The Turing Test featuring some robots?

Published in Gaming on Jul 6, 2022

The Turing test is a game that was released on the Xbox 360 & Windows platforms on August 30, 2016, with fantastic critical acclaim. Published by Square Enix and developed by Bulkhead Interactive as their first game as a new studio. The game's whole soul is based around the 2007 release of Portal from Valve. Thus in saying that the atmosphere in The Turing Test oozes clean industrial design over the entire facility, with an overwhelming sense that as a player you're utterly and completely alone. The sound design of the game is incredible, the buzzes and whirrs of the fans. The OST slapping the background with it's choppy low tempo techno tunes, it screams keep pushing. The game uses a complex series of puzzles and challenges for the player to overcome while a semi-strong narrative drums onwards in the back. Each new room offers additional exchanges of dialog, in each new room you're further invested in these two characters that we've been invited to partake in a portion of their lives.

In the first few moments of the play, our character is just coming out of some sort of cryostasis. Within the next few moments, we're greeted by TOM. TOM is an evolutionary AI that was created by the ISA (International Space Agency) so that he can watch the exploration of Europa as a means to manage contingencies and maintain control of the facility.

We hop into a pod and shoot down towards Europa, as we're traveling we can see the boreal mountains dwarf the ISA base. We head inside and get a big whopping scoop of what's been going on inside the Europa ISA base for the last 500 hours. From there it's a straight railroad of linear gameplay that includes puzzles, conversations between the two characters of Ava & TOM, rooms that are dedicated to lore building and storytelling of this world, and even the more difficult optional puzzles that have optional storytelling once completed.
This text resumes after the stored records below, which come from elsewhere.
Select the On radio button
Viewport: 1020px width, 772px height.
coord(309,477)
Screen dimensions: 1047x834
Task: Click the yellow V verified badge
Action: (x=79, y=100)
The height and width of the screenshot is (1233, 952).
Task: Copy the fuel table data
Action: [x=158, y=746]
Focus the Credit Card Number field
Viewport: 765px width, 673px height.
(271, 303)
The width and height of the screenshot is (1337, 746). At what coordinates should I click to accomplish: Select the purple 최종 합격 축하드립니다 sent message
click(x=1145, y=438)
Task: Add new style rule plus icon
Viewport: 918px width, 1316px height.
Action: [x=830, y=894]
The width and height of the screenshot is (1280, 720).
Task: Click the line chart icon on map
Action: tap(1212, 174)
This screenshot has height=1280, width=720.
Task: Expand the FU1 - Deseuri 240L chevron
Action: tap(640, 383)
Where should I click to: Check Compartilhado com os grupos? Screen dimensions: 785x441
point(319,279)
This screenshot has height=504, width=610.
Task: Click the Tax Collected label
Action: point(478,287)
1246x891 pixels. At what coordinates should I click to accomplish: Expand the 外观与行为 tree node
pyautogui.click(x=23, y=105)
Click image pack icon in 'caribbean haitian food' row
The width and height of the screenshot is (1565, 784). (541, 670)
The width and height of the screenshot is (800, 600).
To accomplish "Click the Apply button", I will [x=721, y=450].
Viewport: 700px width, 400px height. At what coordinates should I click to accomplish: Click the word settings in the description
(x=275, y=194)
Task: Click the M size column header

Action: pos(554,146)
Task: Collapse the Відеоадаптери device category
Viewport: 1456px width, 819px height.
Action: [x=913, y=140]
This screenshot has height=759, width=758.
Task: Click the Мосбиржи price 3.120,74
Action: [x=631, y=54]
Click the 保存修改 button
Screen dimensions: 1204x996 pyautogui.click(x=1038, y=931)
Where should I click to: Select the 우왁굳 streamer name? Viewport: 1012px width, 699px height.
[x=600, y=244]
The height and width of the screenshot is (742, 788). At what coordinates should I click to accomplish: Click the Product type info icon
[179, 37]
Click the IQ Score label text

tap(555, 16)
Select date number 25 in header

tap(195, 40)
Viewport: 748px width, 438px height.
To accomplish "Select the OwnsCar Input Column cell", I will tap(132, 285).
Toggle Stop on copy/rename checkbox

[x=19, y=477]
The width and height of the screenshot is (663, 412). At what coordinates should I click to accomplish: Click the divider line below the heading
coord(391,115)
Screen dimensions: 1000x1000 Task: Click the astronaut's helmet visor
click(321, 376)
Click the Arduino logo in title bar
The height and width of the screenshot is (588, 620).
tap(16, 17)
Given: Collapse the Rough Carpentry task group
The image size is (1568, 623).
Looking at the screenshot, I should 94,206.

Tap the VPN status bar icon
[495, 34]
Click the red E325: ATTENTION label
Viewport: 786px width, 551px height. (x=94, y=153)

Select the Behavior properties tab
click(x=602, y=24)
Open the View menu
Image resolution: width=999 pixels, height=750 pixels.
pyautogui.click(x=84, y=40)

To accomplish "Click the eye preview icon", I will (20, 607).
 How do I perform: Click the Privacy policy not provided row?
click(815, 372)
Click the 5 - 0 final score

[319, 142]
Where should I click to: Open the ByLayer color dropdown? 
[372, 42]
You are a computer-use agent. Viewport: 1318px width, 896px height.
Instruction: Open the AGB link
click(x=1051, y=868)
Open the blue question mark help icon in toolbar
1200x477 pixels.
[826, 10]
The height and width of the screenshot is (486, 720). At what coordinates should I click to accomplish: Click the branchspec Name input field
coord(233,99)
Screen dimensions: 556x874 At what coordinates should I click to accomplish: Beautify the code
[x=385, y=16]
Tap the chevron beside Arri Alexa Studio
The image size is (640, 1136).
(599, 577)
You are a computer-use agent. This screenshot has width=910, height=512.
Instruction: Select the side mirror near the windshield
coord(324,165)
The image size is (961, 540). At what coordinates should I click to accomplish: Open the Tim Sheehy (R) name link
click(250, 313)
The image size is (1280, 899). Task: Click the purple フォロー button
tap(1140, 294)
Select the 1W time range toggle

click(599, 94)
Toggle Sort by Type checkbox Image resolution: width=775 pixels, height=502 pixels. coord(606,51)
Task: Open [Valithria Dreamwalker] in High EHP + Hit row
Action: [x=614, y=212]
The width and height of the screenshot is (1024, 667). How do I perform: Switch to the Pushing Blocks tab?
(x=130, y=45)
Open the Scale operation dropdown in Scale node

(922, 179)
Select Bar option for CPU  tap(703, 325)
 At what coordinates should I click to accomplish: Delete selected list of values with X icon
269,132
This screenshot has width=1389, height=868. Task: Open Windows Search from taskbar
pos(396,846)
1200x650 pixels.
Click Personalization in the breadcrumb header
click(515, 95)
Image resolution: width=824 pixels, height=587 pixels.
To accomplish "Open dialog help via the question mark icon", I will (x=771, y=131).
The story runs smoothly and effortlessly, with no seemingly difficult-to-believe bumps. The puzzles are the highlight though, if you're going to remember one thing this game gives you to deal with it will probably be the creativity of these puzzles. While they're not indiscriminately difficult to deal with, they're certainly moments where you need to stop and graph everything out to figure out what needs to go where. In those shining moments, I could feel real excitement and a genuine rush from when I knocked down another difficult set of trials. Hell, the puzzle that stuck with me the most was the optional puzzle before Sector F56. The gist is you have a set amount of energy balls and you need to progress through 7 rooms with the perfect amount of energy balls to open up the last gate. It's perhaps the only genuine programming puzzle, with Or And and Xor gates in this entire game. Unsurprisingly enough, it's heralded as the most difficult puzzle in the game as well!

While the game stood incredibly strong, there were unfortunately a few blemishes that made the overall product lose a bit of its luster. The glaring ones are that the story is told in a way that you have a genuine emotional investment and with nothing more than small excerpts of dialog between the two characters you have no other way to interact, which when one thinks of the ending it seems as though it's intentional. The glass wall that separated me from that fictional world felt immensely thick, and I wanted nothing more than to have a deeper way of interaction between both characters.

Despite that oversight, or perhaps even because of that oversight with every other choice the game directors had made throughout I have to say that I genuinely admired this game from a narrative perspective. The ending left me with a feeling of emptiness regardless of which end I had chosen. One of the defining ways I know that I've played an exceptional game is once I've beaten it, I feel a dull sadness or almost emptiness afterward. That feeling of personal loss, having known everything to know in that story and game. I love it though, that's what keeps me searching for the next title to play.